The account holders, who even include FNB clients, have  said that they have seen their accounts depleted of funds only to learn upon making enquiries that the funds have been used to pay for the purchases they made as far back as two months. Further investigations revealed that after purchasing goods and or services at a shop or filling station, the funds earmarked to go to the shops or filling station from the account holder, after swiping, took too long (more than the normal four days).

A local senior bank official, speaking on conditions of anonymity, explained that they realised that there was a problem when their clients came complaining that they have had their money disappearing, only to learn later that it was deducted as payment for old purchases, which they had long forgotten about.


“When you swipe at a POS machine, a message is sent to our system, saying you are buying goods at a particular place for a certain amount. Our system then responds and if there is money in your account, the transaction goes through.  The value of the transaction is then earmarked in your account and would be deducted from your account to the bank, whose POS machine was used in four days or less. This happens after our system received communication or files from the other bank. However, in this case, we realised that the files from FNB were delayed in terms of getting back the earmarked funds. they could have told us that they are experiencing challenges, so that we could have alerted our clients in time. right now, a lot of our clients are in distress and seeking for answers from us,” revealed the source, who indicated that in their discussion with FNB, they were told that the matter has been resolved last week.

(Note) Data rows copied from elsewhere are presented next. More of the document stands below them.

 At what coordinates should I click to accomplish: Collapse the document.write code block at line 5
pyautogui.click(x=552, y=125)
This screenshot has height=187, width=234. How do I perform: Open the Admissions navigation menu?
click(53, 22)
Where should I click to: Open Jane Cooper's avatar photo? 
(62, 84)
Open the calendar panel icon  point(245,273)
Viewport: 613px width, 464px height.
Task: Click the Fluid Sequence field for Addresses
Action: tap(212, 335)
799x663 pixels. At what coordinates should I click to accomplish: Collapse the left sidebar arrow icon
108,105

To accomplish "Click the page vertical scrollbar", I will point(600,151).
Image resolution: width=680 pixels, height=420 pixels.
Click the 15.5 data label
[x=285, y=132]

However, some clients insist that they are still experiencing similar problems, with some saying it happened this week Thursday.


 The Patriot on Sunday has spoken to an official at FNB’s communication desk, who said she is called Kemiso, who said that she would need to talk to their POS department, before adding that they have issued a statement sometimes back, to say that the problem was being attended to. She has since requested for a questionnaire, which this writer has supplied, in which among others, The Patriot on Sunday sought to know what measures are in place or will be put in place to ensure that it does not happen again. The questionnaire also sought to know what plans the bank has, to help those who have already been affected, as some are experiencing extreme financial difficulties because they are now in debts having realised very late that they had spent money that they did not have, as it was the money that delayed being taken for the purchases made as far back as August.


By end of business on Friday, the bank had not responded as communications desk officers were said to be in meetings at the bank.